Contribuisce, infatti, a far pensare in modo diffuso e quasi scontato che vi sia stato un passaggio di Saulo (poi Paolo) dalla religione ebraica alla (già costituita) religione cristiana. Quando, in realtà, si trattò di una vicenda tutta ancora interna all’ebraismo, alla prese con la discussione sulla messianicità (o meno) di quello che allora poteva essere visto – mi si passi l’immagine provocatoria – come l’ennesimo “pretendente al titolo”.

Già Benedetto XVI, nell’Angelus del 25 gennaio 2009, riportava il fatto che «alcuni preferiscono non usare il termine conversione, perché – dicono – egli era già credente, anzi ebreo fervente, e perciò non passò dalla non-fede alla fede, dagli idoli a Dio, né dovette abbandonare la fede ebraica per aderire a Cristo». Ma, poi, il suo tentativo di salvare la categoria di “conversione” come chiave di lettura dell’evento vissuto da Paolo finiva per isolare totalmente Gesù il Cristo dalla sua genealogia ebraica.

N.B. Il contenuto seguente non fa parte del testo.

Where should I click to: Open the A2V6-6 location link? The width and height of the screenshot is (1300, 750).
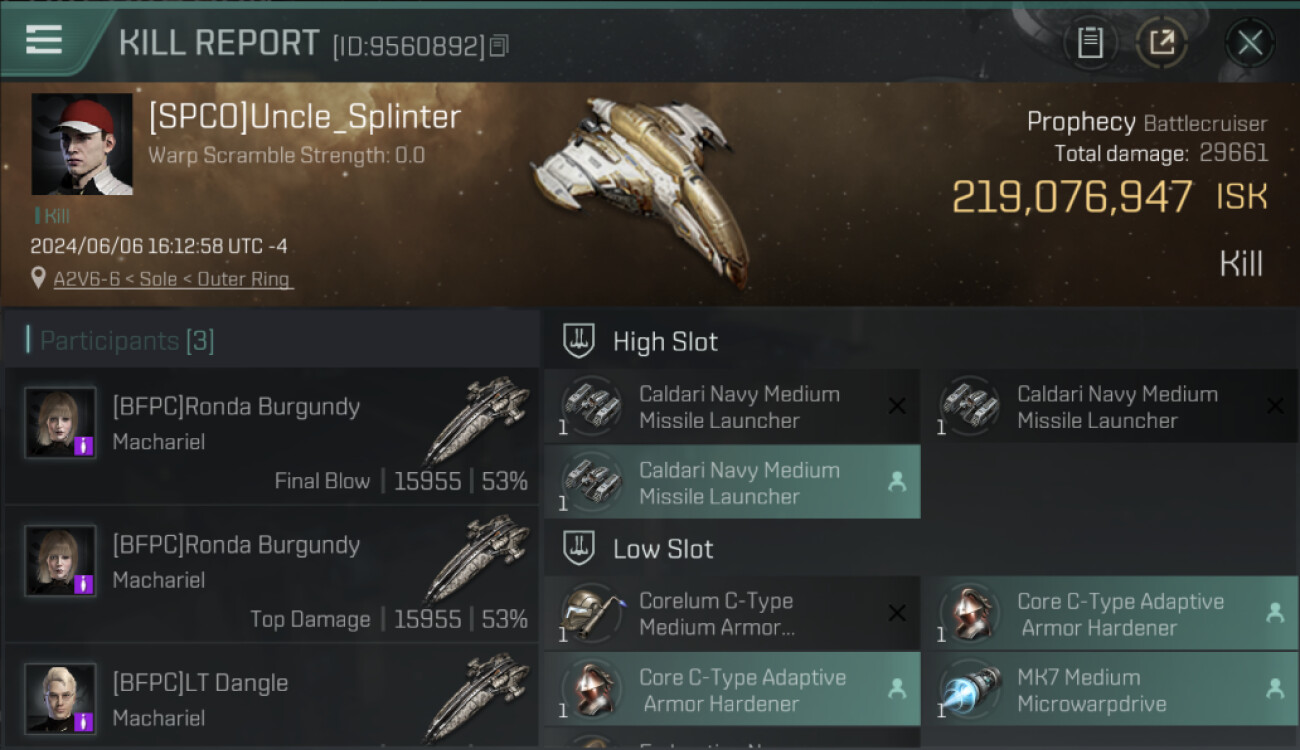174,279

Addirittura, poi, se ascoltassimo coloro che evidenziano negli Atti degli Apostoli la cosiddetta persecuzione dei cristiani da parte di Paolo, potremmo pensare veramente che alle origini del cristianesimo vi sia stato un momento in cui una religione forte e di maggioranza – quella ebraica – si sia dedicata alla persecuzione della piccola e indifesa comunità cristiana nascente. Se a ciò aggiungessimo l’errore – più che l’equivoco – o l’orrore dell’accusa rivolta al popolo ebraico di deicidio, la tragedia sarebbe completa e allungherebbe le sue ombre sino al nostro recente passato. Non è un caso, credo, o è un caso divino, il fatto che la Giornata della Memoria cada a chiusura di questi giorni (27 gennaio).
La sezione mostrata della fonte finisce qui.